Chicken Out of Hell
An Andrew Hamlin Joint

Who Will Save Your Soul Dept.: Went to an interesting "Heaven and Hell" theme party last weekend; an upstairs apartment was "Heaven" adorned with champagne, donuts, a few angels, and "God" looking more like a Greek who'd won the marathon then showered and donned clean togs to pose for the victory statue. God's good buddy/lover(?) curated "Hell" two floors down with a cute dark angel in lace-and-wire wings, a mean sangria clogged with fruit, and the Devil himself looking even fitter than God. Heaven, small surprise, had on a record of 80's hits interpreted lounge style. Hell's stereo finished up the Morrissey record and I wormed my way next to the computer to select The Complete Picture, a Debbie Harry/Blondie retrospective.

I was just the right age to absorb postmodern ironic detachment in my teens--but I was born a little too young to have it in my genes. For better or whichever, I took music and extracted what I felt; I read surface sincerity as sincerity, not any agreed-upon conceptual Tholian Web lived out by the bands, diagnosed by critics, chased after by the fans or at least the ones just old enough to buy pina coladas and stay out late. With a reality inoculation--had I gone to a Blondie show, say, seen them sweat and strain and snap a high heel--my imagination would have swelled with antibodies leaving me reasonably secure smirking behind some wraparound shades and a shirt with either skinny stripes or thick zippers. (I wore a Sonny Crockett outfit to school once but the pants were six inches too short and I'd accessorized with not only the wraparounds but also a six-foot long black-and-white scarf only Tom Baker could love, so the glasses mostly hid how hard I was trying not to wince.)

So for example, when Kim Wilde sings "Kids in America," I do not hear studied blase in a synth base; I hear her Cassandriad on the lawn-sprinkling of America--"Outside a new day is dawning/ Outside suburbia's sprawling everywhere"--in the calm urgency of a tornado warning in Missouri.
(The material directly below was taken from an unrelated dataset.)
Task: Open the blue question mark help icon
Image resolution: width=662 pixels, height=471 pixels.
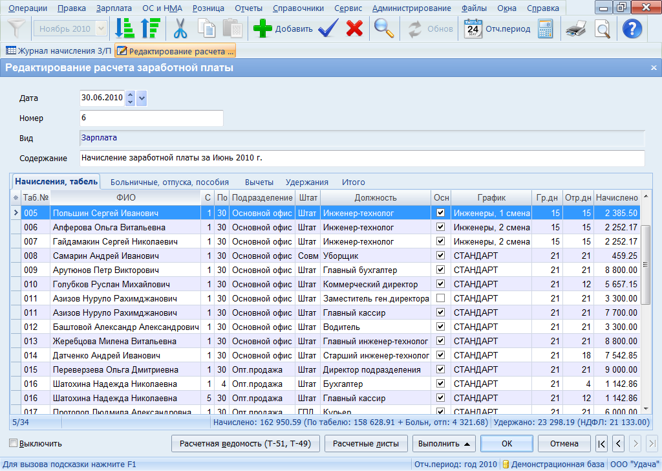Action: coord(631,28)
So too Debbie Harry seems trapped in or with her own feelings, even when context, musical or otherwise, strikes to sabotage feeling of any kind. In the infamous film The Last American Virgin the girls put on a record and try to dance with the boys; it's Blondie's "In The Flesh" and Debbie wants to meet someone, anyone, in the flesh, but the record crackles, pops, skips, and finally tone arm comes away from the vinyl with that fat fleshy zipping lost to those who came to sentience later than 1988.

In "Dreaming," which I consider Blondie's finest song, the band takes the odd tack of boosting the singer instead of contratextualizing her brave cheer ("Suzy and Jeffrey") or underscoring her frustration ("One Way Or Another"). In fairness I've never studied "Dreaming"'s lyrics for fear of familiarity breeding ennui, and so the verses always sung struggle to me ("we just walk on by" the people staring at Debbie, and I see her as Edie Sedgwick, striding across street rabble with her "it" gown, heart sloughing off in strips), and the chorus as what she collapses into, safe in bed at night, relaxing every muscle as she relaxes her voice, as she would lounge several years later against the electronic landscape of "French Kissin'."

Surrenders to the void occasionally bloom, of course, on a body of work stretched so far across that decade that demanded it. "Heart of Glass" might have held some jokey grit back when it was called "The Disco Song" but the version we know from The Complete Picture and elsewhere has no such thing except maybe the "glass/ass" couplet and Clem Burke's snare drum slipping X-Acto knifelike across the pulse. More disturbing for holding more blood "Rush Rush," tossed away onto the Scarface soundtrack and duly kept out of the "Picture." Against a three-note bass riff gnawing like an inquisitor against Debbie's on-liners, she finally gives into the groove and whispers allegiance to the rush with the last tender breath in her body. The film started with people who'd already lost their souls, and suffered from that truncation of perspective. "Rush Rush," still ticking over on an 80's radio show somewhere out there, immersed one soul in our dominant paradigm and let it disintegrate, kicking. I'd like to see someone make a movie about that kind of Hell.

Cargo Cult Dept.: The following found stapled to a telephone pole (a violation of Seattle ordinance) three nights ago by my friend Harris, who works graveyard at the Plaid Pantry. He thinks it might be a prank. Decide for yourself.

"PLEASE RETURN OUR BUS DOOR. Did you find a VW bus door (driver's side) in your yard or help yourself to one from ours? Despite its appearance it was not meant to be thrown away! We need parts off of it. Any info please call ___-____. or return to the alley where you found it. Please help. We've been working on this bus for five years and are nearly finished and anxious to tour with the Dead."